4 July 2006 - W. Haslam

Like many of you I am against the Centros-Miller plans for the development of the Stonewell area of Lancaster, basically because it is for profit and not for the benefit of the people that live in and around Lancaster. Also because it is part of something much bigger that will see Lancaster become another clone city of roads and supermarkets and petrol stations, with the loss of everything you recognise as Lancaster.

I am a relative new-comer to the area but I am angry about these plans because I've seen this creeping, mindless development and expansion in many places I've lived, including my childhood home in the countryside of Essex; this is now a sprawling suburbia with many miles in between amenities. Too much new building all at once leaves swathes of cold, brick and cement deserts that are empty of memory and history.  Whereas communities that grow organically over time have many different aged buildings and fill many more diverse needs.
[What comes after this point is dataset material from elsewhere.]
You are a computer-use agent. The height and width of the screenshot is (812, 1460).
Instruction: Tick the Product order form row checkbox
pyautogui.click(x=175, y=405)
The reasons we fight to protect the countryside hardly needs explaining as it is a fact that people deprived of connections to the natural world have many more instances of mental and physical illness and of course we need green plants to breath. The reason we fight to protect old  buildings, walls around parks, ancient paving etc is because they hold our heritage; they are the past that we need to see in some way manifest in our lives.  We need to see and touch the places we have come from for the very same reasons that we hunt down our family trees and our ancestors i.e. we need continuity in our landscape as much as we need to know who our parents are. Human being are not robots to fit in with a two dimensional plan on a drawing board or a scale model with plastic trees and people; we have basic needs that are being ignored because of lazy, backward thinking on the part of some who are supposed to speak for us.

This particular development is not cementing over virgin countryside and it does include building more housing (apartments) but the rest of the development, most of it, is shops, adding another 60% of retail area for which they will have to destroy historic buildings. There will also be new roads that go alongside any new development which will, as all analysis has shown, soon fill with more traffic making Lancaster's congestion even worse.

Is this what we need, not we the town, but we human beings? Are we expected to get most of our emotional needs met by shopping? Are we just commercial fodder to keep the wheels of capitalism turning or can we change this profit-fuelled argument into one for people's real needs?  If so, we need to start thinking what we do really need and whether this is space for small business or green space for walking  we do not need it dominated by traffic noise and traffic fumes; any new development should prioritise walking and cycling space over car space - what about bringing back clean trams?

But will the councillors go over the people's heads and do whatever is easiest; whatever makes them or the town short-term profits? Will they try to fob us off with telling us development means jobs; that Lancaster needs to 'move forward'? If so there are enough 'developed' ghost towns around England to show us that this is not the way to go, that we need to find alternatives to cementing ourselves and the environment into a corner and there are alternatives; if you want to find out what sustainable, human-scale development is look at the web-site of the group 'Local Works' who are running a campaign for sustainable communities.  Their website www.localworks.org will show you the details of what we are trying to avoid and what they are working towards; planning around the needs of humans and the environment.

This brings us to the question of the long-term plans for Lancaster; if this development and many others that have started or are planned, go ahead, Lancaster will be completely rebuilt and very quickly and not only will it be rebuilt but you as citizens, as people who live here, will have no say in it.

The only way that this council will stop developing for profit and take its people's needs into consideration is if all the people shout very loudly and force them to make a long-term plan for this city that prioritises human beings and the environment.